Machine Breaker
Machine Breaker, Oregon
Winemaker/distiller Tad Seestedt’s Machine Breaker label is an inherently ephemeral project. The first
vintage produced under this label is from 2012, an outstanding Oregon vintage with a mid/late October harvest, perfect dry weather, and low yields. We can’t say for sure which vintage will be it’s last but as sure as vitis vinifera roots are candy to the invasive and deadly Phylloxera louse, Machine Breaker’s days are numbered. The label was conceived of as an homage to farmers that Tad works within the Eola-Amity Hills, to their ungrafted Pinot Noir vines, and to their ultimately doomed plight.

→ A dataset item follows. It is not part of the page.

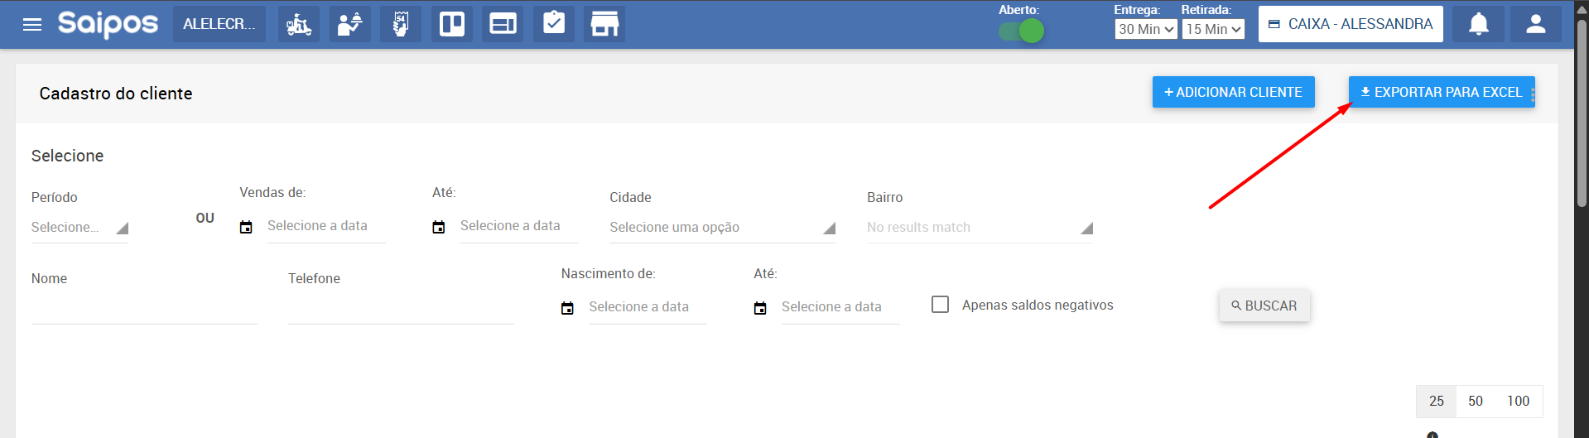Open the hamburger menu
1589x438 pixels.
[32, 25]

After years of working with the produce from three of the old-timers in the region Tad realized that consistently these older vines were producing the best, most complex and interestingly flavored fruit year after year. The common thread? Each of these vineyards were planted with vines on their original Pinot Noir rootstock under the belief that the common practice of grafting vitis vinifera vines onto vitis labrusca rootstock was unnecessary. It was thought that Oregon’s soils were and would be Phylloxera free! It’s now well known that Phylloxera is rampant and unstoppable and that these special vines will produce lower and lower yields until ultimately they will succumb.

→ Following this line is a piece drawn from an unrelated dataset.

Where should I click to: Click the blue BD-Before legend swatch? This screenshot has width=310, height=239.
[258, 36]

The derivation of the Machine Breaker name is a reference to the radical anti-technology Luddite movement of the early 19th century in England. As a protest against low wages, and job threatening technology in the textile industry in Nottingham, workers began smashing the stocking frames that threatened to displace the jobs of traditional hand knitters. The Luddite movement spread throughout England and became a general form of protest against unemployment and low wages and throughout the country workers would smash the tools of their trades in factories
So let’s raise a glass to these modern Luddite farmers of Oregon who eschewed technological practices in search of a purer connection to the earth.